◆ TO DO
Please copy out the items below, substituting "Identify the element" for every "Describe the element" and leaving all other text unchanged.

(Saved entries)
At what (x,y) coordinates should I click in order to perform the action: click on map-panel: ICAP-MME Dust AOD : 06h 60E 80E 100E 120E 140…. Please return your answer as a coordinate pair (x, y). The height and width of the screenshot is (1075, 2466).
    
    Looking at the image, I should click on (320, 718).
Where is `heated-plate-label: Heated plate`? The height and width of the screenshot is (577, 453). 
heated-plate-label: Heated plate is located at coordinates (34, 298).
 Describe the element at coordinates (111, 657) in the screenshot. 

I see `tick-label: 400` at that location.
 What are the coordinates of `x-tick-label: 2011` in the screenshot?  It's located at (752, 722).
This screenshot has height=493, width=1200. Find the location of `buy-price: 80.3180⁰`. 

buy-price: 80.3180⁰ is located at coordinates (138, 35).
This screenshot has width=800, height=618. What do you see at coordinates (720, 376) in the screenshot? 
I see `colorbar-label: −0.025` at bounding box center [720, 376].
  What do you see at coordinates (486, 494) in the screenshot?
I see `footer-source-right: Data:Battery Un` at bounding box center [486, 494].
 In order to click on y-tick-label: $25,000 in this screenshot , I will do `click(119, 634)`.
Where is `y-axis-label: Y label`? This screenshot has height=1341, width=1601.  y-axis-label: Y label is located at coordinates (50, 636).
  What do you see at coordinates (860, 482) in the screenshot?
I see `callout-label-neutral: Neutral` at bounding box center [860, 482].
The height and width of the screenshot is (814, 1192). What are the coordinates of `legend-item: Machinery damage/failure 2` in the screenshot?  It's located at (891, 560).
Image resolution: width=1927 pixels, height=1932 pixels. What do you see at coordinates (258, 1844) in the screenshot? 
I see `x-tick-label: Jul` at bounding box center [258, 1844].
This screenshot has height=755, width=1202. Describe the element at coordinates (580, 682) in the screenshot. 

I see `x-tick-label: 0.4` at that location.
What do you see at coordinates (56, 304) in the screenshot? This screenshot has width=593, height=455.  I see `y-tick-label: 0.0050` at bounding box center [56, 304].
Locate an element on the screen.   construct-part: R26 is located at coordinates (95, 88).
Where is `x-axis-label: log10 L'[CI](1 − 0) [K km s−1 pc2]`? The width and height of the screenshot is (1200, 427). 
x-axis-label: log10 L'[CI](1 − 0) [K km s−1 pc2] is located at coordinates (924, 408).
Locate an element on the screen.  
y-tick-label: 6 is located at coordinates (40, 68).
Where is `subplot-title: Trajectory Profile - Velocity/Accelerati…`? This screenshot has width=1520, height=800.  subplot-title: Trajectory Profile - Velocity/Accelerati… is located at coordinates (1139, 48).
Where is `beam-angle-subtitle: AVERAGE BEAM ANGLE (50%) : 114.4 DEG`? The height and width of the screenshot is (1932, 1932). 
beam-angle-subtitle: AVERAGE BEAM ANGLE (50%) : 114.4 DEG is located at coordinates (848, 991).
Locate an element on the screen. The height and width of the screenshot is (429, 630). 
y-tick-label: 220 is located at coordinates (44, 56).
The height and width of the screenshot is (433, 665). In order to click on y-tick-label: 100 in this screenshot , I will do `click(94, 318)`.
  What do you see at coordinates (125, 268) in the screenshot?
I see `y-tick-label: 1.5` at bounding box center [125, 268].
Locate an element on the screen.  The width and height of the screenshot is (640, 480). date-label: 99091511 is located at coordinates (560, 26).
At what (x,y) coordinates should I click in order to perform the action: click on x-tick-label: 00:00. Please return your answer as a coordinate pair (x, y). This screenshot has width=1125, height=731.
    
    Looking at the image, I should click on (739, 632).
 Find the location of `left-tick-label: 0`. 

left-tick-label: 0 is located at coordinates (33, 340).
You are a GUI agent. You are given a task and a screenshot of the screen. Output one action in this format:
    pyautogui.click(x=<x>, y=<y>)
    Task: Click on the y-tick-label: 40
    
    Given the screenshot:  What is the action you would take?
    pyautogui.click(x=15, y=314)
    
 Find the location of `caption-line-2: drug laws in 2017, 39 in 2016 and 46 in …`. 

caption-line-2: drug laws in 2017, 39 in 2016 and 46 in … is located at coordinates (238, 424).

◆ EXERCISE RESPONSE
At what (x,y) coordinates should I click in order to perform the action: click on map-panel: ICAP-MME Dust AOD : 06h 60E 80E 100E 120E 140…. Please return your answer as a coordinate pair (x, y). The height and width of the screenshot is (1075, 2466).
    
    Looking at the image, I should click on (320, 718).
Where is `heated-plate-label: Heated plate`? The height and width of the screenshot is (577, 453). 
heated-plate-label: Heated plate is located at coordinates (34, 298).
 Identify the element at coordinates (111, 657) in the screenshot. 

I see `tick-label: 400` at that location.
 What are the coordinates of `x-tick-label: 2011` in the screenshot?  It's located at (752, 722).
This screenshot has height=493, width=1200. Find the location of `buy-price: 80.3180⁰`. 

buy-price: 80.3180⁰ is located at coordinates (138, 35).
This screenshot has width=800, height=618. What do you see at coordinates (720, 376) in the screenshot? 
I see `colorbar-label: −0.025` at bounding box center [720, 376].
  What do you see at coordinates (486, 494) in the screenshot?
I see `footer-source-right: Data:Battery Un` at bounding box center [486, 494].
 In order to click on y-tick-label: $25,000 in this screenshot , I will do `click(119, 634)`.
Where is `y-axis-label: Y label`? This screenshot has height=1341, width=1601.  y-axis-label: Y label is located at coordinates (50, 636).
  What do you see at coordinates (860, 482) in the screenshot?
I see `callout-label-neutral: Neutral` at bounding box center [860, 482].
The height and width of the screenshot is (814, 1192). What are the coordinates of `legend-item: Machinery damage/failure 2` in the screenshot?  It's located at (891, 560).
Image resolution: width=1927 pixels, height=1932 pixels. What do you see at coordinates (258, 1844) in the screenshot? 
I see `x-tick-label: Jul` at bounding box center [258, 1844].
This screenshot has height=755, width=1202. Identify the element at coordinates (580, 682) in the screenshot. 

I see `x-tick-label: 0.4` at that location.
What do you see at coordinates (56, 304) in the screenshot? This screenshot has width=593, height=455.  I see `y-tick-label: 0.0050` at bounding box center [56, 304].
Locate an element on the screen.   construct-part: R26 is located at coordinates (95, 88).
Where is `x-axis-label: log10 L'[CI](1 − 0) [K km s−1 pc2]`? The width and height of the screenshot is (1200, 427). 
x-axis-label: log10 L'[CI](1 − 0) [K km s−1 pc2] is located at coordinates (924, 408).
Locate an element on the screen.  
y-tick-label: 6 is located at coordinates (40, 68).
Where is `subplot-title: Trajectory Profile - Velocity/Accelerati…`? This screenshot has width=1520, height=800.  subplot-title: Trajectory Profile - Velocity/Accelerati… is located at coordinates (1139, 48).
Where is `beam-angle-subtitle: AVERAGE BEAM ANGLE (50%) : 114.4 DEG`? The height and width of the screenshot is (1932, 1932). 
beam-angle-subtitle: AVERAGE BEAM ANGLE (50%) : 114.4 DEG is located at coordinates (848, 991).
Locate an element on the screen. The height and width of the screenshot is (429, 630). 
y-tick-label: 220 is located at coordinates (44, 56).
The height and width of the screenshot is (433, 665). In order to click on y-tick-label: 100 in this screenshot , I will do `click(94, 318)`.
  What do you see at coordinates (125, 268) in the screenshot?
I see `y-tick-label: 1.5` at bounding box center [125, 268].
Locate an element on the screen.  The width and height of the screenshot is (640, 480). date-label: 99091511 is located at coordinates (560, 26).
At what (x,y) coordinates should I click in order to perform the action: click on x-tick-label: 00:00. Please return your answer as a coordinate pair (x, y). This screenshot has width=1125, height=731.
    
    Looking at the image, I should click on (739, 632).
 Find the location of `left-tick-label: 0`. 

left-tick-label: 0 is located at coordinates (33, 340).
You are a GUI agent. You are given a task and a screenshot of the screen. Output one action in this format:
    pyautogui.click(x=<x>, y=<y>)
    Task: Click on the y-tick-label: 40
    
    Given the screenshot:  What is the action you would take?
    pyautogui.click(x=15, y=314)
    
 Find the location of `caption-line-2: drug laws in 2017, 39 in 2016 and 46 in …`. 

caption-line-2: drug laws in 2017, 39 in 2016 and 46 in … is located at coordinates (238, 424).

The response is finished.